The proposals flowing into the legislative hoppers are likely futile.

Each legislative session lawmakers introduce similar legislation that would promote what they call “safe gun ownership.” And each year, none see the light of day.

Still, Democrats aren’t giving up, state Sen. Emanuel Jones said.

“We’re going to keep talking about it, and eventually someone will realize the value of these proposals,” the Ellenwood Democrat said.

There is no value to these proposals. It’s nothing more than a blatant attempt to infringe on the Second Amendment rights of Georgians with measures that do absolutely nothing to protect anyone.

Training requirements create an opportunity for barriers that prevent the lawful carrying of firearms to be constructed, for example. That’s why so many Georgians oppose these measures.

While Democrats in the state claim their proposals are popular, most folks on the streets don’t care all that much. If they do, they make a kneejerk reaction and say they support it until they realize the state has never required training and guess what? It’s never been an issue.

Yet Democrats delude themselves into thinking this is a winning strategy.

“It is part of our strategy to retake Georgia,” Jones said. Republicans have controlled the Legislature and the Governor’s Mansion since 2005. “It lets our constituency know what side we’re on,” he said.

Freshman state Sen. Sally Harrell, an Atlanta Democrat, said it was important that the first bill she filed was to reverse a 2017 law that allows people with state licenses to carry firearms on many parts of public college campuses.

“This law is wildly unpopular,” she said. “During my campaign, parents, students, and professors told me they feel less safe knowing kids can have guns in schools.”

Doesn’t Harrell’s comment say it all?

First, kids can’t have guns in schools.

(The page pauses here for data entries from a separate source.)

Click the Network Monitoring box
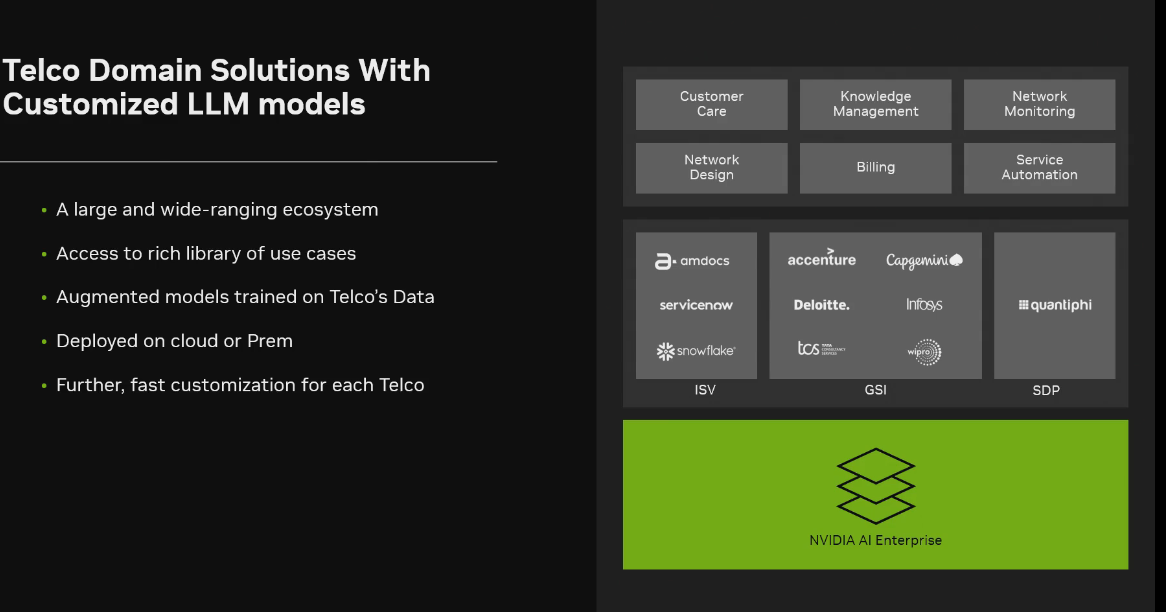 pyautogui.click(x=1040, y=104)
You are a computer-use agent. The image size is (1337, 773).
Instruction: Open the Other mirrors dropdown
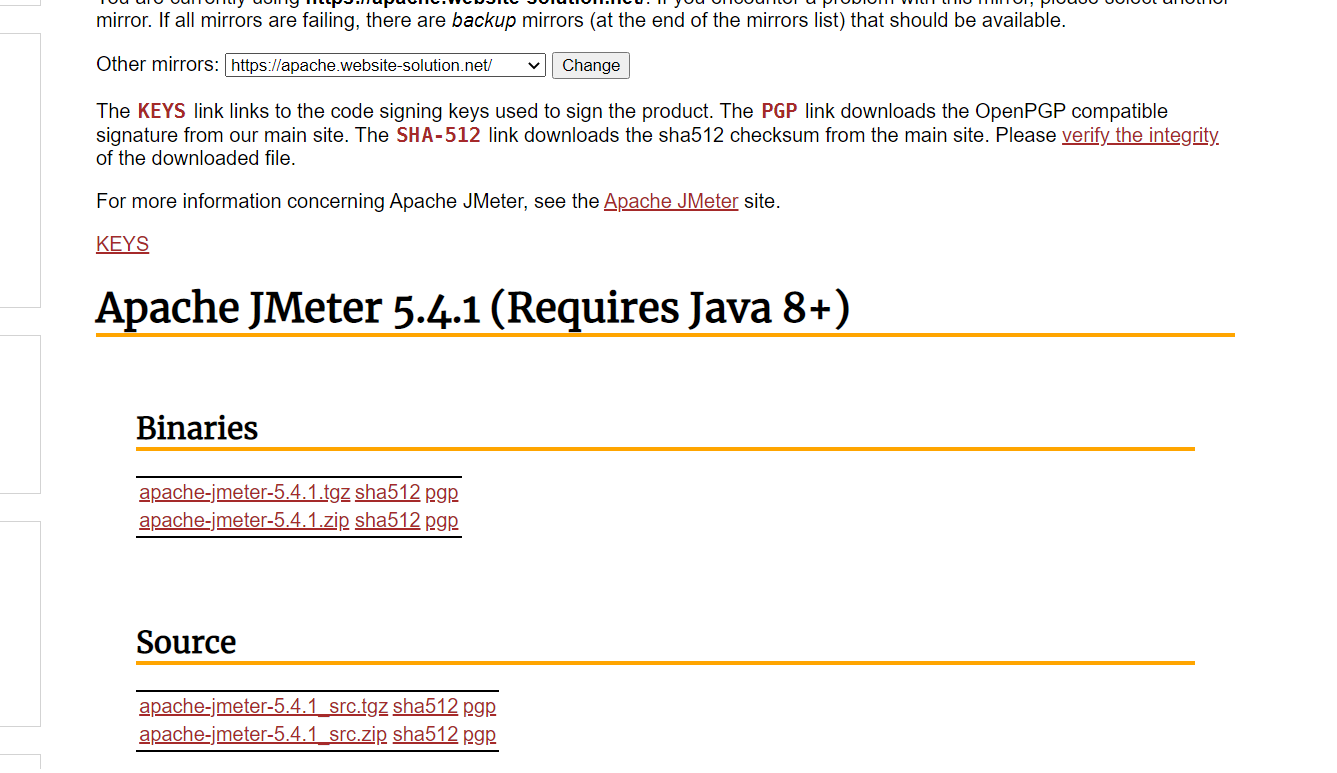pyautogui.click(x=385, y=66)
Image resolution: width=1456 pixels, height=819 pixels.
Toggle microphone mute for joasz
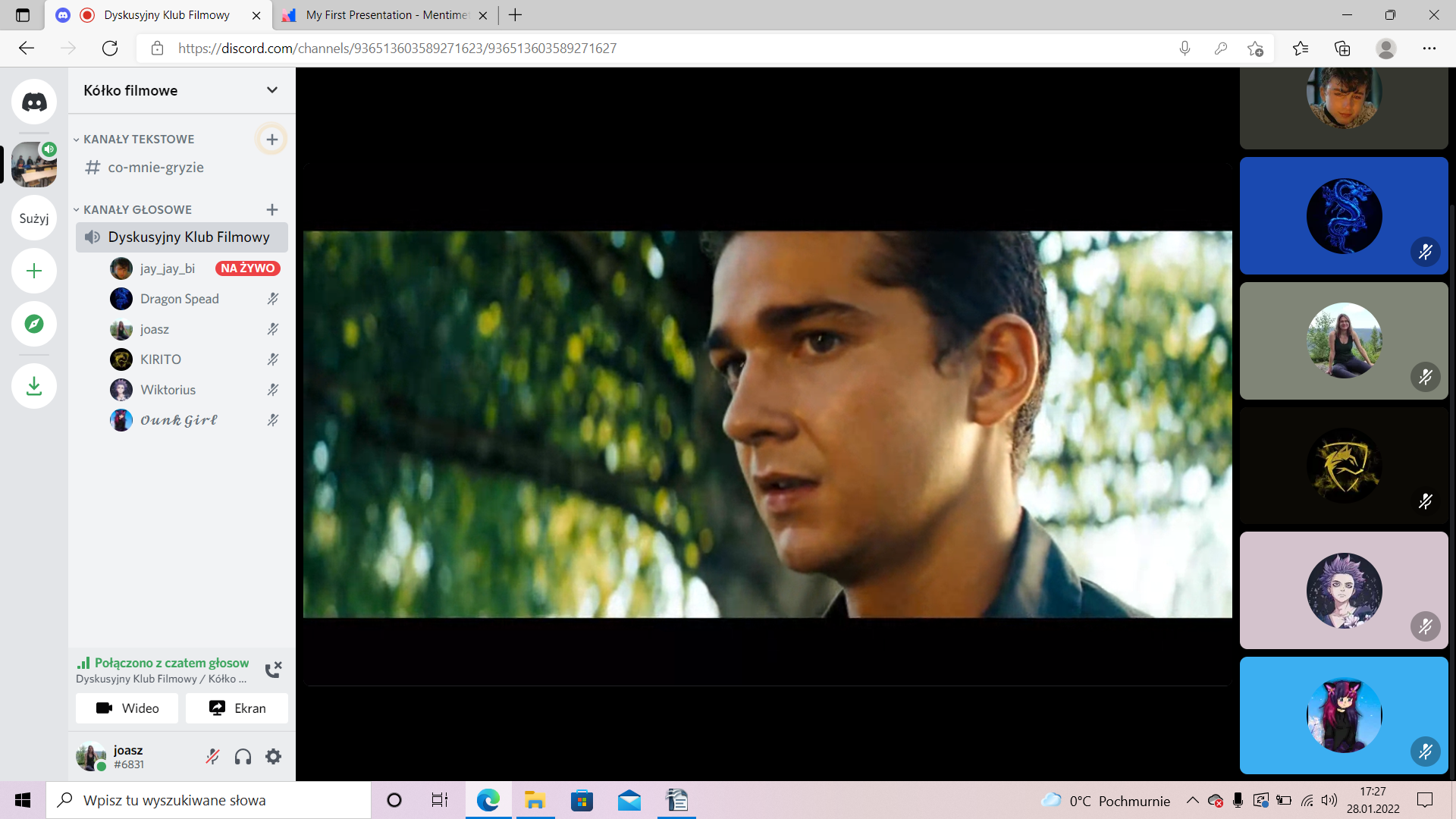(x=212, y=756)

There is nothing in the law that permits children from even owning guns, much less carrying them.

Unless, of course, she’s talking about legal adults who are 21-years-old or older who happen to have a carry permit, meaning you’ve also been through all the background checks required.

Harrell is blatantly misrepresenting what the law allows in an effort to gin up support for a measure that keeps people safe on college campuses. There’s far less chance of something like the Virginia Tech shooting happening on a Georgia campus simply because there are lawful adults on the premises, often with handguns and a willingness to defend the lives of others.

But note that Georgia Democrats aren’t talking about that?

Luckily, even if they could get any of this to a vote, it’s not likely to pass. Even if that unlikely event also happened, it would have to be signed by Kemp who isn’t likely to back any of these measures.

In other words, it’s an exercise in futility. Unfortunately, though, it’s one that you have to guard against because these Democrats are making it very clear that they’re not interested in what’s best for Georgians, only in toeing the party line on guns.